08/01/2016 09:28 EST | Actualisé 08/01/2016 09:28 EST

Un aventurier montréalais a été sauvé au large des Bahamas par un navire militaire américain. Son voilier était en train de couler, mais l'équipage américain n'a pas hésité à changer de cap en pleine tempête pour aider le Québécois. Radio-Canada a obtenu les images exclusives du sauvetage.

Un reportage de Bahador Zabihiyan

« La veille de Noël, un homme a lancé un appel de détresse, et donc on va devoir le sauver », explique une membre d'équipage du USNS Pathfinder, en se filmant sur le pont de l'imposant navire de la marine américaine. Le sauvetage se passe au large des Bahamas. Les marins américains l'ont filmé durant une vingtaine de minutes, mais il a duré plusieurs heures.

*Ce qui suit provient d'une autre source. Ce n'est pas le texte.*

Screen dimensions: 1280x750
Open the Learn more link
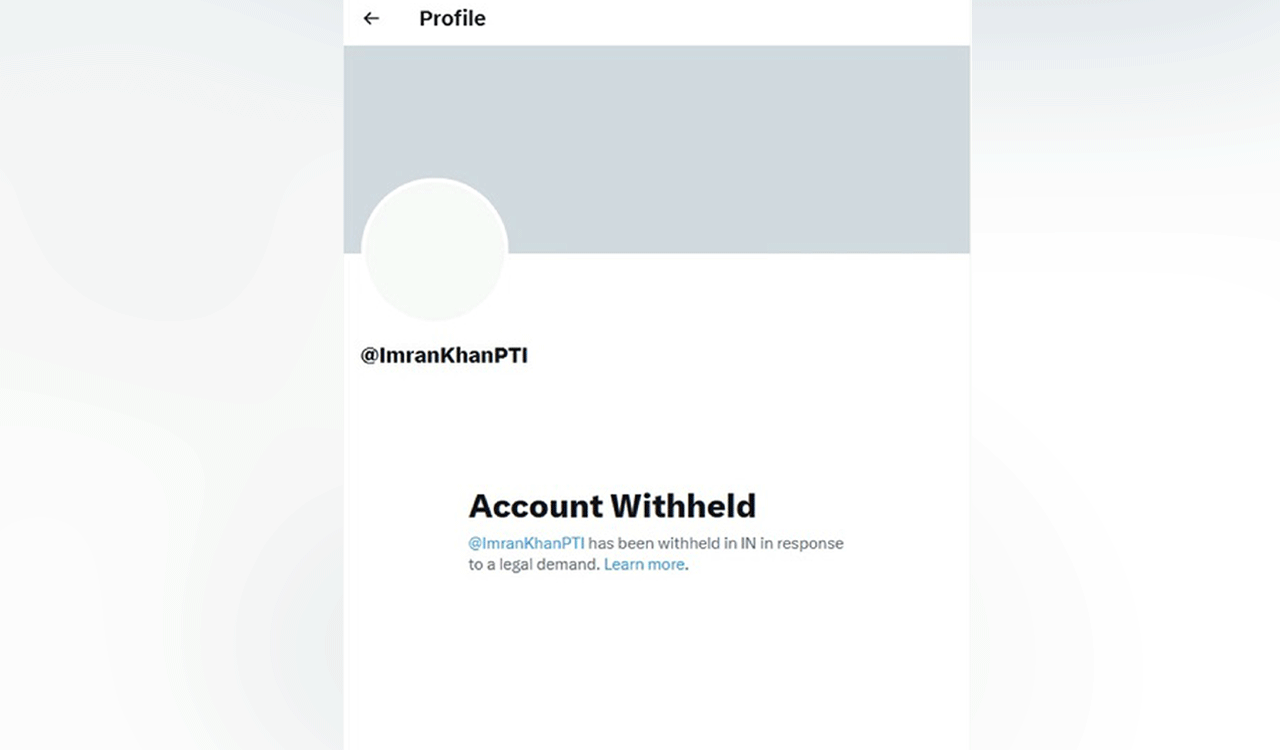pos(644,564)
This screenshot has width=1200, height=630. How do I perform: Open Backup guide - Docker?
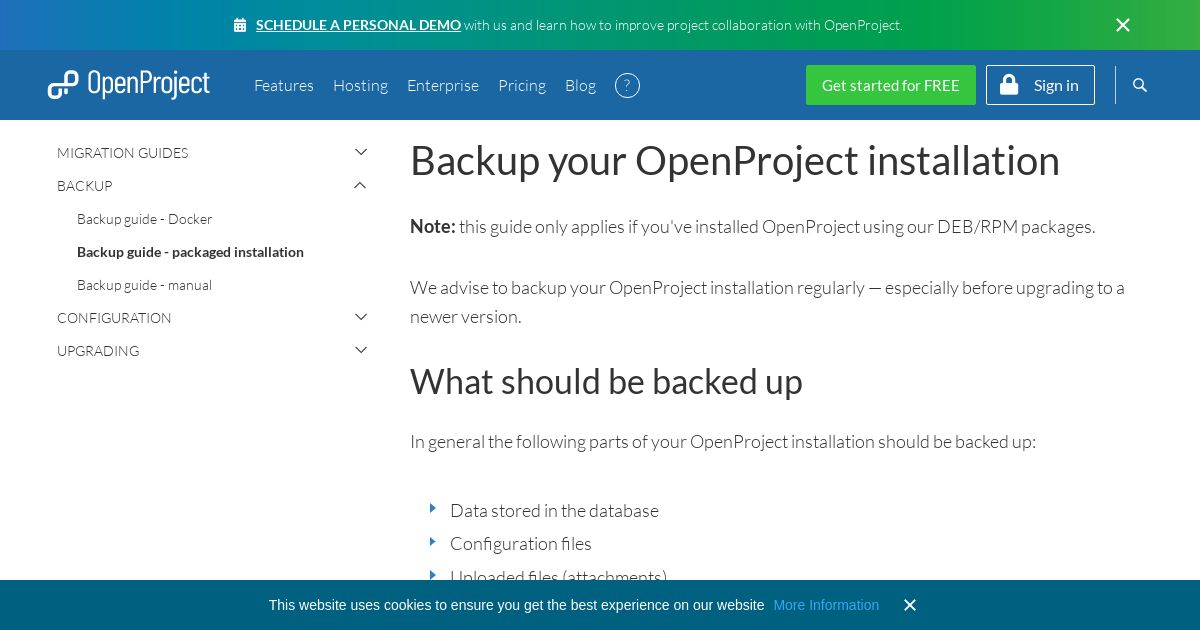click(145, 219)
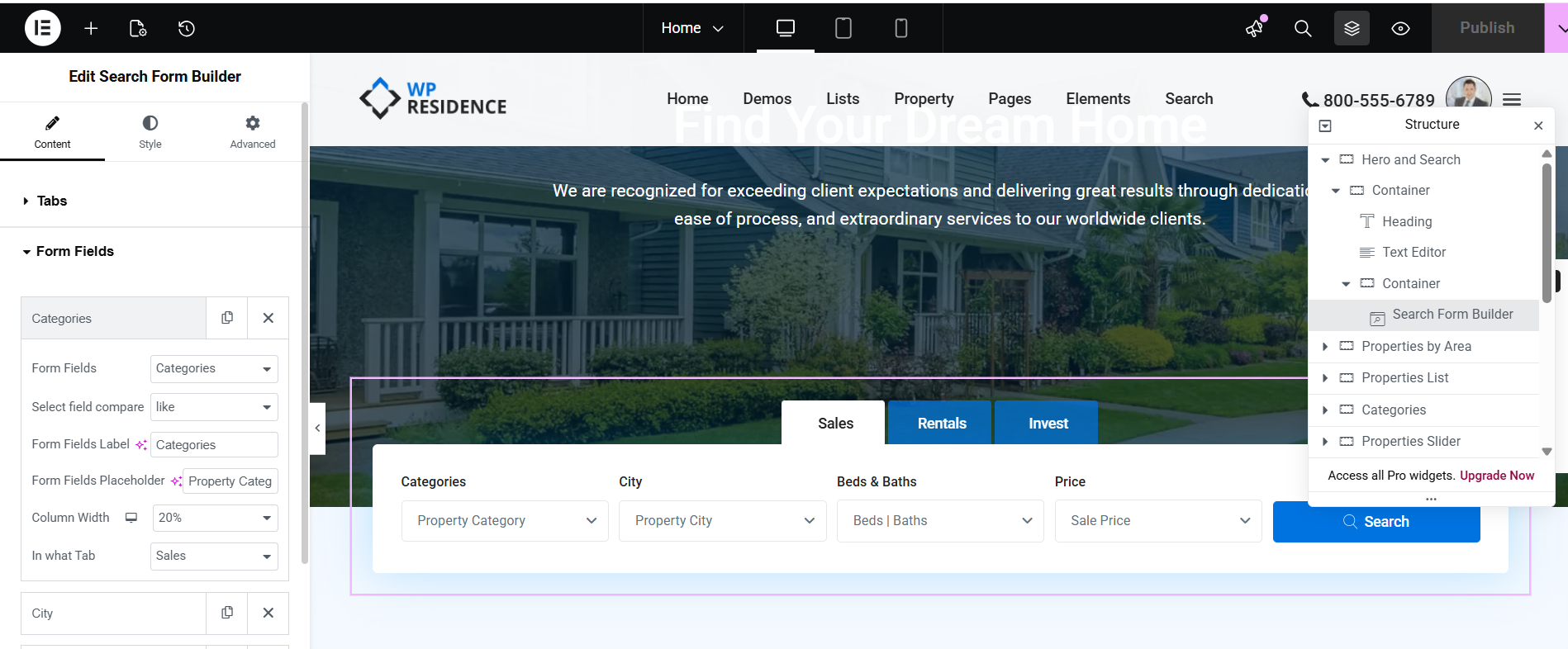
Task: Click the Elementor logo menu icon
Action: (x=42, y=28)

C'est un aventurier montréalais, Éric Valois, qui a lancé l'appel à l'aide. Ce marin d'expérience, qui offre des voyages en voilier aux touristes, se dirigeait seul vers les Bahamas, mais rien ne se passait comme prévu.

Des pirates haïtiens l'ont d'abord attaqué, au début de son voyage, début décembre.

« Il y a eu trois pirates, qui, en pleine nuit, ont essayé de m'aborder. J'ai tout de suite pris des mesures pour ne pas qu'ils puissent monter à bord. Ça a été plutôt facile : ils n'étaient pas très équipés, ils n'avaient pas d'armes à feu, donc j'ai pu les éviter. » — Éric Valois, navigateur montréalais

Quelques jours plus tard, le mât de son voilier de 14 mètres s'est brisé et a endommagé la coque. « Durant cinq jours, j'ai lutté pour maintenir le bateau à flot manuellement, de façon mécanique aussi, avec des pompes », dit-il.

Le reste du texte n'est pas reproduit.